Healthcare unbound, Forrester Research, Inc.’s (Nasdaq: FORR) term for technologies in, on, and around the body that free care from formal institutions, will deliver new options to consumers who wish to retain their independence as they get older, face chronic illness, and recover from in-patient care. By 2015, Forrester projects that 60 percent of all patients discharged after a lengthy hospitalization, 40 percent of all chronically ill, and 12 percent of all seniors, will adopt healthcare unbound technologies and services.

According to the new Forrester report, “Who Will Pay For Healthcare Unbound,” the healthcare unbound market will experience slow but steady growth through 2008, and then surge to $34 billion by 2015, following the entrance of third-party payers, like the Centers for Medicare & Medicaid Services (CMS).

“Healthcare unbound will not be held back by a lack of need, interest, or immature technology. Companies like GE, QUALCOMM, and Roche Diagnostics, for instance, continue to develop devices and monitoring aids that enable consumers to make healthcare unbound a reality,” said Forrester Research Senior Analyst Elizabeth W. Boehm. “The tipping point will occur when payers like CMS, Kaiser, United, and Blues plans see the long-term benefit of reimbursing consumers for these expenditures.”
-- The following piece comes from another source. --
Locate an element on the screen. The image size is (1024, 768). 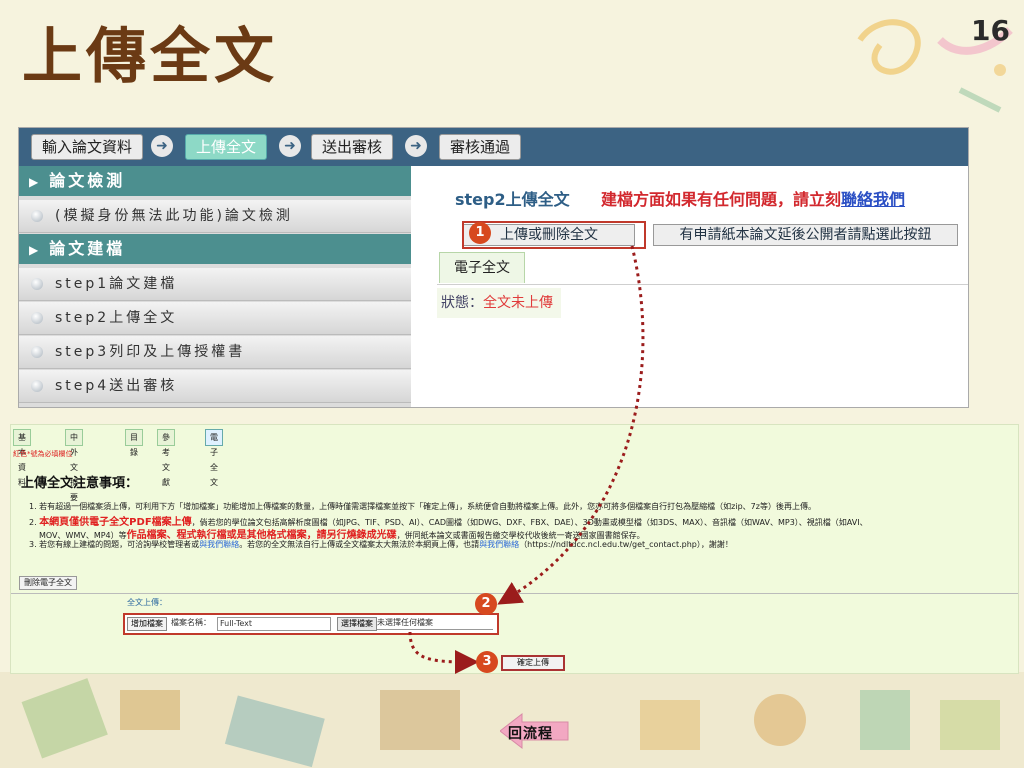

Like most healthcare-related expenses, consumers expect third-party payers to foot the bill for healthcare unbound solutions. Forrester surveyed 6,000 consumers to gain a better understanding of their healthcare attitudes. Although 77 percent of consumers say that nursing homes are a last resort for themselves and their family members and more than 50 percent of consumers say that they would like an aging, ill, or disabled family member to wear a health-monitoring device for safety and peace of mind, a majority of consumers expect to pay less than $100 per year — if they’re willing to pay at all — for devices and home-monitoring services.

Healthcare Unbound In Action

  • Both Intel and Georgia Tech have developed prototypes of home environments equipped with inexpensive RFID tags that interact with sensors worn by occupants. These systems track seniors’ daily routines and intervene with messages or reminders, transmitted to the residents’ TV, if the seniors deviate too far from the expected routine.
  • Device manufacturers like Philips Medical Systems and Medtronic lead the industry in building and gaining FDA approval for devices that monitor patients’ health remotely. Medtronic, for instance, built a heart monitor that is implanted in a patient’s body but communicates critical information externally.
  • Health plans like HealthPartners and Kaiser Permanente are beginning to reimburse members for participation in prevention-oriented health maintenance programs.
  • Home health agencies like state-based Visiting Nurses Associations will use healthcare unbound technologies to deploy nurses more efficiently.

Healthcare Unbound Growth

Forrester’s forecast predicts adoption of three types of healthcare unbound solutions: activities of daily living (ADL) support and elder monitoring, chronic care maintenance, and acute post-hospitalization care management. Each segment will experience unique growth trends during the following three phases:

The Era Of Self-Pay: 2004-2008
Initial healthcare unbound growth will be fueled by consumers who see a value in paying for healthcare unbound out of pocket, namely affluent chronic illness sufferers and caretakers for sick or aging family members.

The Era Of Validation: 2008-2010
Growth will accelerate as healthcare vendors entice third-party payers with studies that prove valuable long-term cost savings from healthcare unbound investments.

The Era Of Third-Party Payment: 2010 And Beyond
Solid evidence of healthcare unbound’s ability to improve healthcare efficiencies will spur third-party reimbursement, sparking rapid adoption of healthcare unbound solutions.